● What you need to do: Go through the records and report each line in which the word "agent" occurs.

● Available data:
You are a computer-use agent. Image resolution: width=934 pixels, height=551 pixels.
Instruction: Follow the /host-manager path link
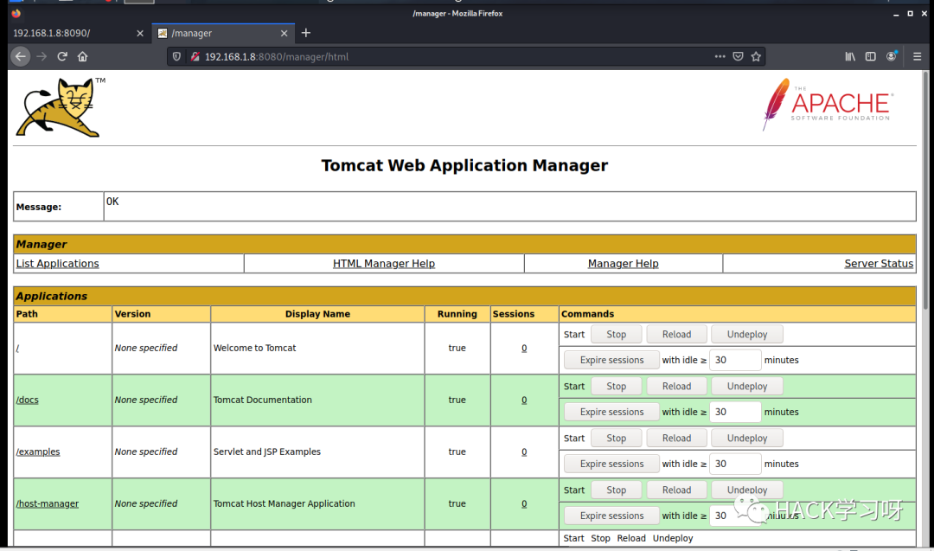[x=47, y=503]
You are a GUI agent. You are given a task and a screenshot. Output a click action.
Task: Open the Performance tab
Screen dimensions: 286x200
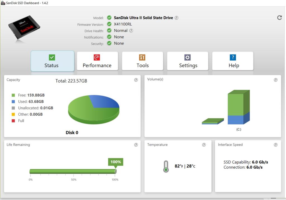[x=97, y=61]
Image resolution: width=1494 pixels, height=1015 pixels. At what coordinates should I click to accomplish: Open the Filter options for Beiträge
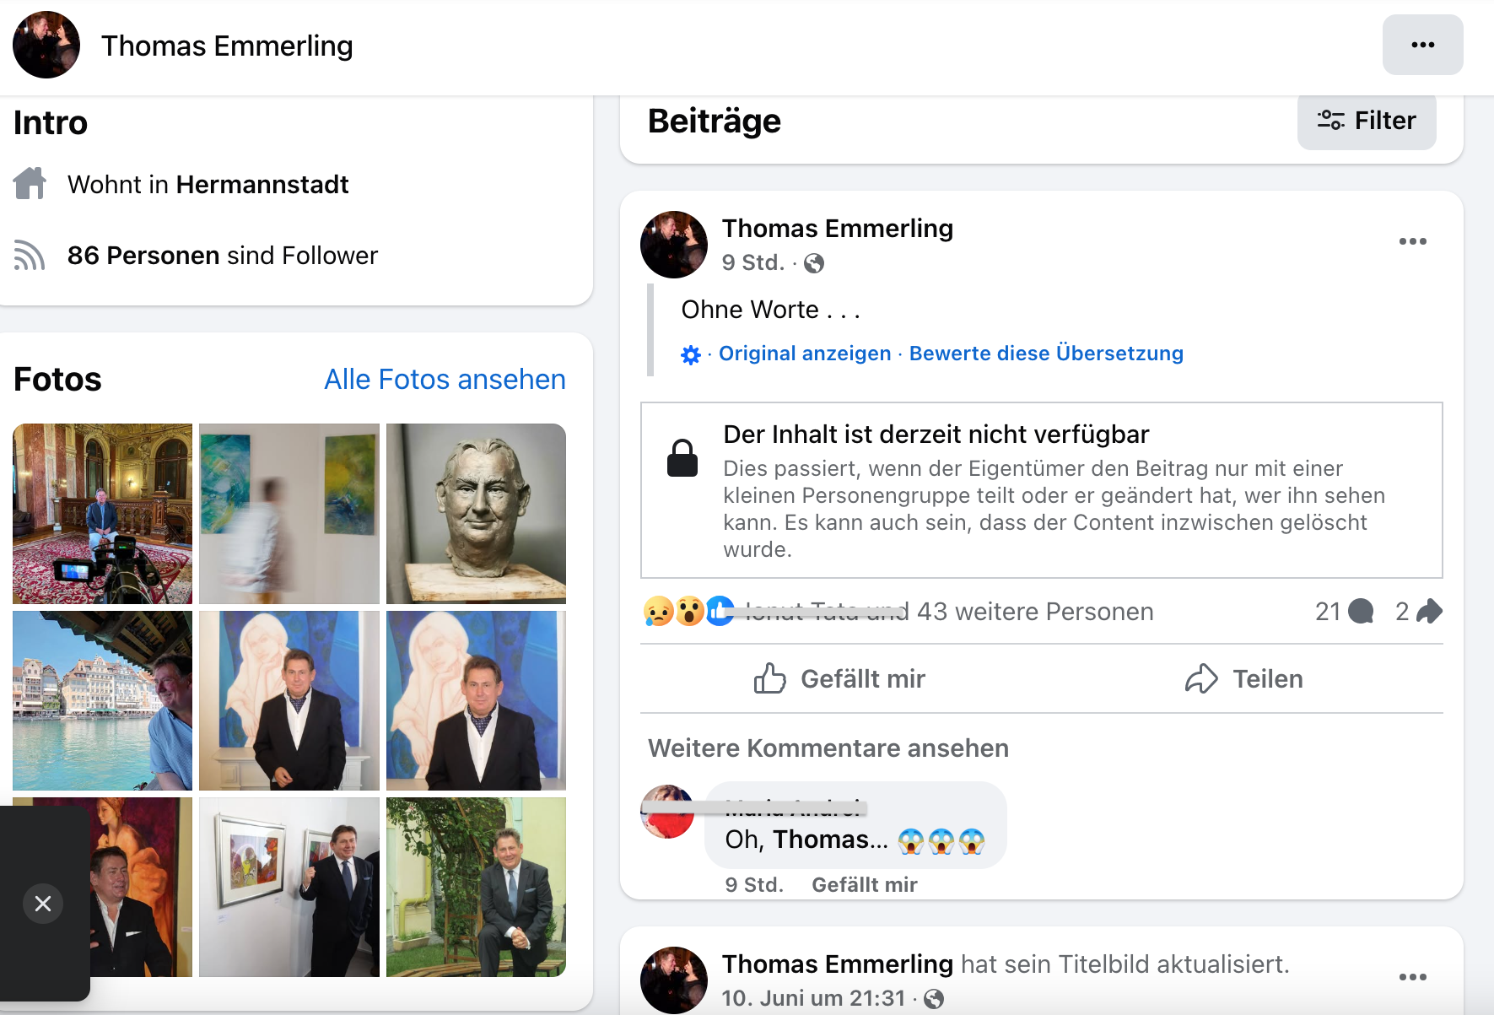[x=1367, y=121]
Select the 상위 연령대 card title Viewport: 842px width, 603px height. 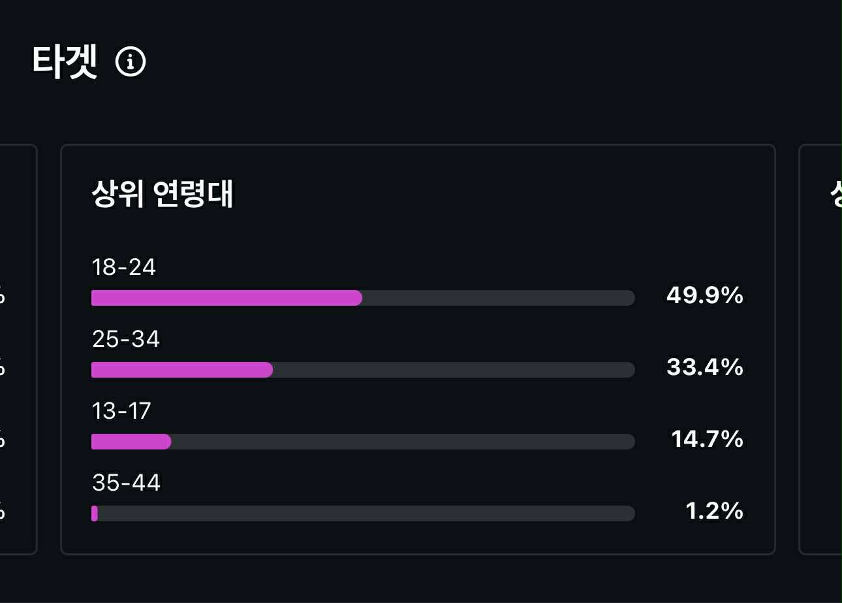coord(163,194)
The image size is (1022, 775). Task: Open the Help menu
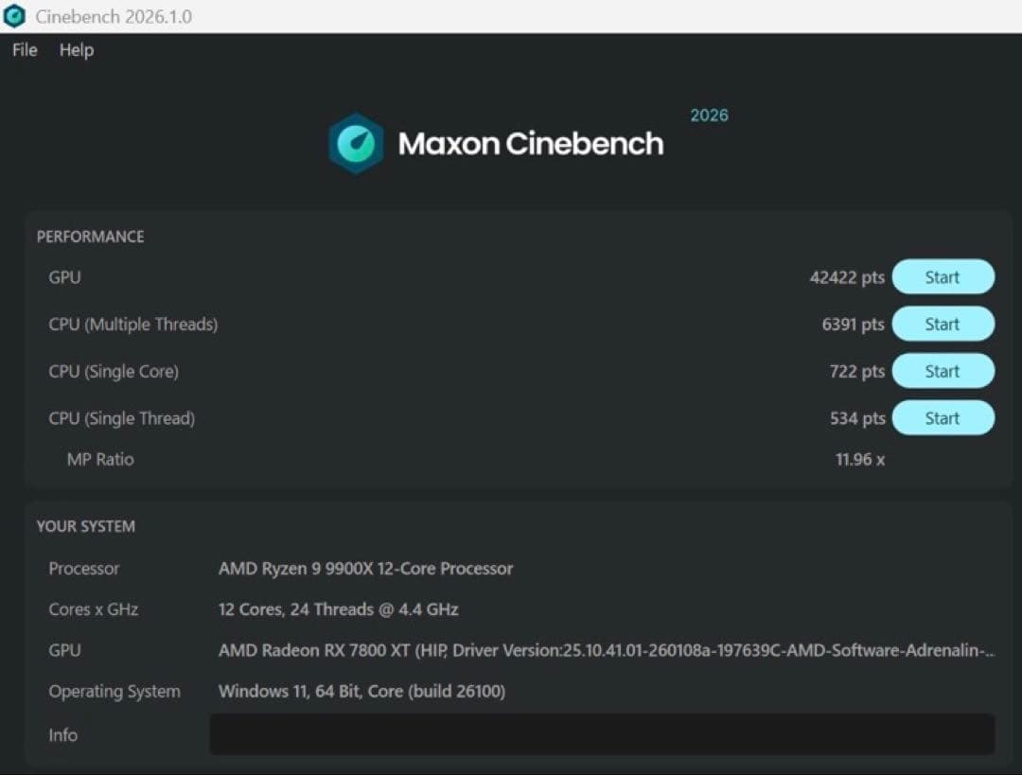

● Exercise response:
You are a computer-use agent. Image resolution: width=934 pixels, height=551 pixels.
You are a GUI agent. You are given a task and a screenshot. Output a click action.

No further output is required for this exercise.